Embora os medicamentos representem um avanço no tratamento da obesidade, o uso indiscriminado pode gerar riscos à saúde

Com a popularização das famosas ‘canetinhas emagrecedoras’, tem crescido também o número de pessoas que recorrem à medida para perder peso. Apesar de a saúde ser, muitas vezes, associada à magreza, a percepção do que é saudável também aparece além da aparência física — e, entre as campo-grandenses, os emagrecedores surgem como um ‘empurrãozinho’ não só para mudar o corpo, mas melhorar a qualidade de vida.
‘Muitas’ e ‘bastante’ tornaram-se palavras para ‘contabilizar o número de pessoas conhecidas que fazem o uso do produto. Entre as motivações, contudo, a saúde aparece no topo da lista das mulheres entrevistadas pelo Jornal Midiamax.

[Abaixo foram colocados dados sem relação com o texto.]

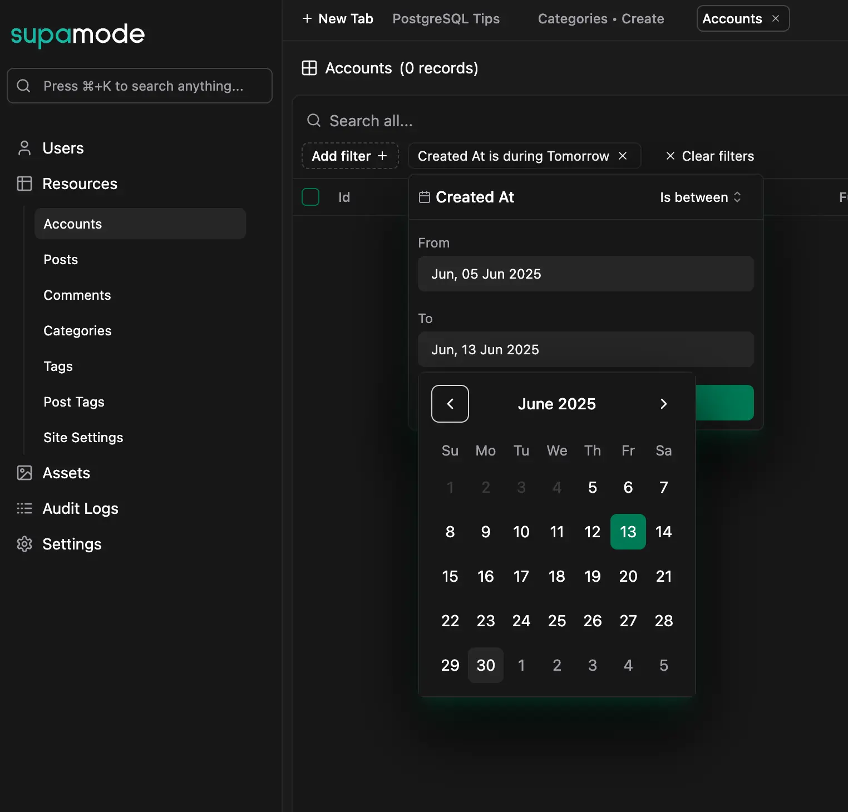
Task: Open Posts in the sidebar
Action: (61, 260)
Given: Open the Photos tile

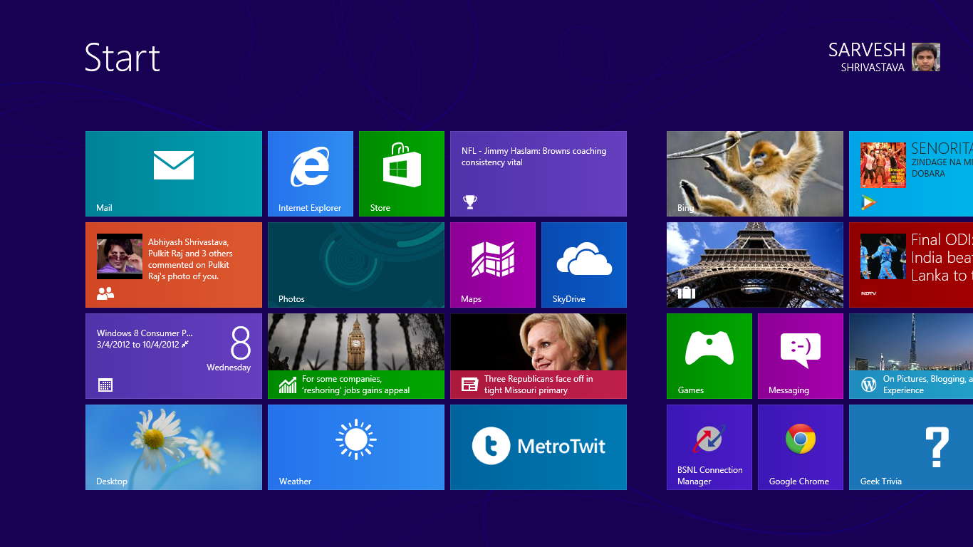Looking at the screenshot, I should pyautogui.click(x=356, y=265).
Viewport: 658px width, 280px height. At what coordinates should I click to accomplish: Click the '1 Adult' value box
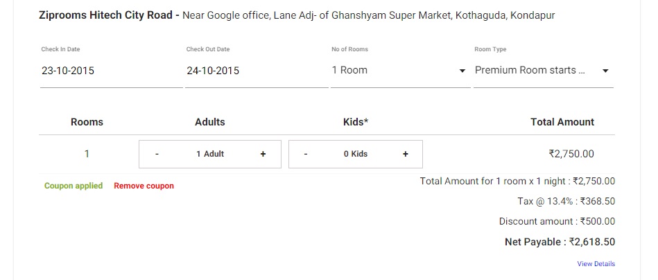210,154
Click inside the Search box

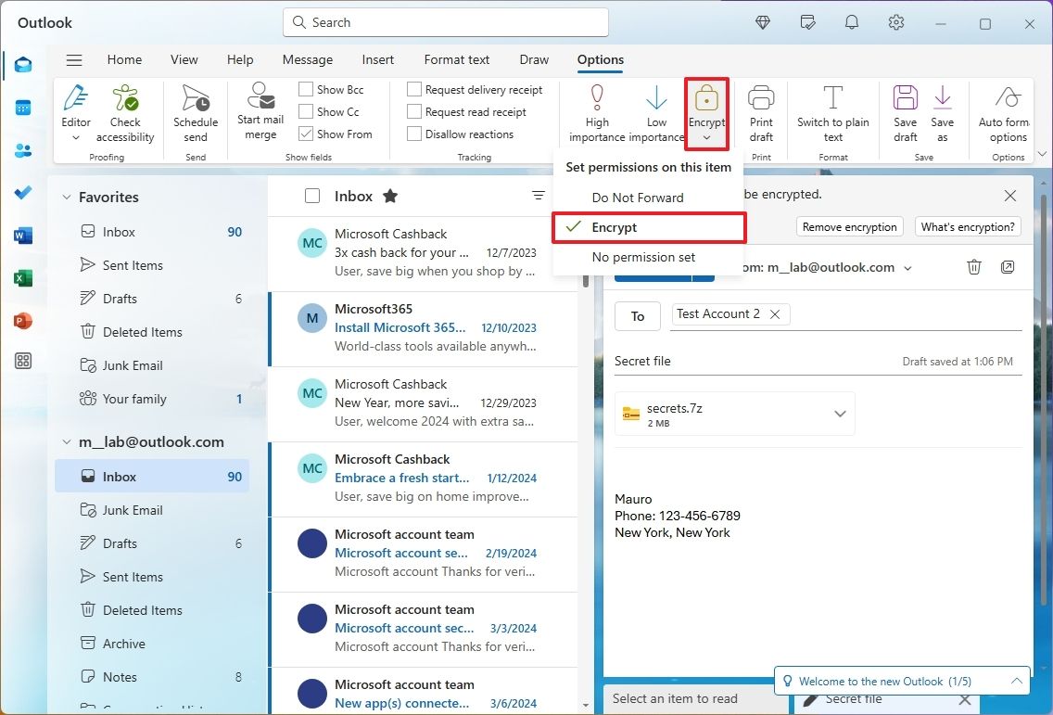445,22
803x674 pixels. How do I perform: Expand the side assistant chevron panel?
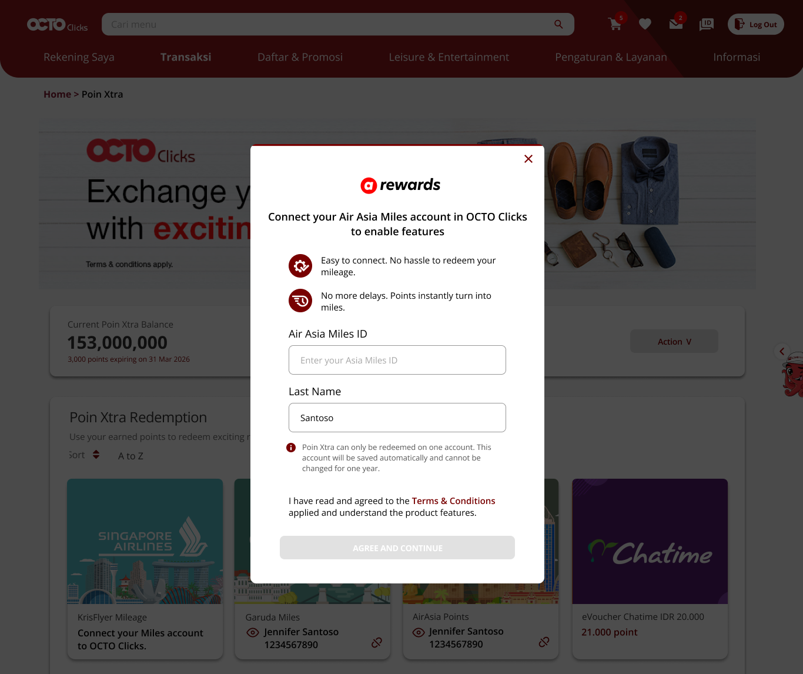coord(782,352)
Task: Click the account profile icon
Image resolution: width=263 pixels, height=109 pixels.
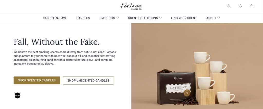Action: coord(240,6)
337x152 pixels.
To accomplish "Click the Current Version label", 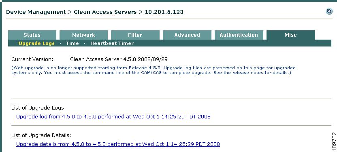I will point(32,59).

A cabeleireira Jussara de Santos, por exemplo, explica que recorreu ao medicamento não por padrão de beleza, mas pelo seu bem-estar. Aos 54 anos, a mulher relata que seu peso aumentou nos últimos anos e prejudicou sua condição de saúde. Após diversas tentativas, a canetinha foi sua ‘virada de chave’.

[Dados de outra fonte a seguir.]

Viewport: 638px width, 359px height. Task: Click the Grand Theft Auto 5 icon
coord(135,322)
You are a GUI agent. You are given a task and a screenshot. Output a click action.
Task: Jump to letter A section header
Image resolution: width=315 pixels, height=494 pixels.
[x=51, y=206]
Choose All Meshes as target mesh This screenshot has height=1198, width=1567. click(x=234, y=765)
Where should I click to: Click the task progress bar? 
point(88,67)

“Oito anos que eu tô aqui em Campo Grande, que eu vim pra cá, e eu tive uma mudança de peso muito grande. Aí, passados esses oito anos, eu comecei a ter muito problema por causa da gordura, do peso. Eu fazia regime, fazia um monte de coisa, academia, e nada estava adiantando. Realmente, essa canetinha ajudou muito”, comenta.
Antes de iniciar o uso, Jussara comenta que passou por um médico especialista que recomendou o medicamento. Conforme a cabeleireira, o uso do produto, combinado à alimentação adequada e realização de atividades físicas, contribui, principalmente, para ‘estar com a saúde em dia’.
‘Difícil ir na raça’
A cantora, compositora e consultora óptica Adriely Mattos também vê nos emagrecedores uma forma de perder peso e encaixar-se naquilo que a sociedade considera ‘Bonito‘. “Acredito que a magreza é saúde, mas também esteticamente manda bastante no meio de padrão de beleza”, afirma.

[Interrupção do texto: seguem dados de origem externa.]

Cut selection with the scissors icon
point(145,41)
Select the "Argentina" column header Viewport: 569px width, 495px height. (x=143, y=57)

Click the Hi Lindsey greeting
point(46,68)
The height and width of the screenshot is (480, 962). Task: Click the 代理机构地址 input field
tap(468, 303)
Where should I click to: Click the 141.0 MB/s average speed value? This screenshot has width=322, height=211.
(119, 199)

Adriely reconhece que ‘é difícil ir na raça’ e, apesar de conhecer bastante gente que faz o uso das canetinhas, o futuro ainda preocupa. “Dá resultado, dá resultado rápido. Eu só não sei se isso, futuramente, vai ser bom. É uma coisa nova, não sei se futuramente vai dar algum problema de saúde etc. É uma coisa nova, a gente tá vendo ainda. Mas, pra quem tá bem acima do peso, é uma forma bem mais fácil.”
Insatisfação crônica
Apesar de a saúde ser muito mencionada entre as motivações, a médica endocrinologista Flávia Tortul destaca que atualmente existe uma insatisfação maior com o físico que impulsiona a busca por emagrecedores. Conforme a especialista, isso ocorre devido a uma combinação de fatores: maior exposição e comparação social; valorização de resultados rápidos; baixa tolerância a processos graduais; e associação equivocada entre magreza e sucesso/autocontrole.
“Do ponto de vista comportamental, isso aumenta a discrepância entre expectativa e realidade e gera uma insatisfação crônica”, explica. Assim, a forma como as pessoas percebem o próprio corpo é outro ponto de alerta: Flávia comenta que existe uma dissociação entre a percepção individual e os parâmetros clínicos de saúde.
“Pacientes metabolicamente saudáveis, com IMC normal, muitas vezes se percebem insuficientemente magros, e isso tem relação com exposição contínua a padrões irreais, muitas vezes mediados por redes sociais, filtros e resultados extremos.”
Embora os medicamentos representem um avanço importante no tratamento da obesidade, o uso indiscriminado é preocupante e pode gerar riscos à saúde. A perda de massa muscular, sintomas gastrointestinais e até quadros de desnutrição estão entre os sintomas. “O objetivo não deve ser apenas emagrecer, mas melhorar desfechos de saúde, com critério, individualização e acompanhamento médico.”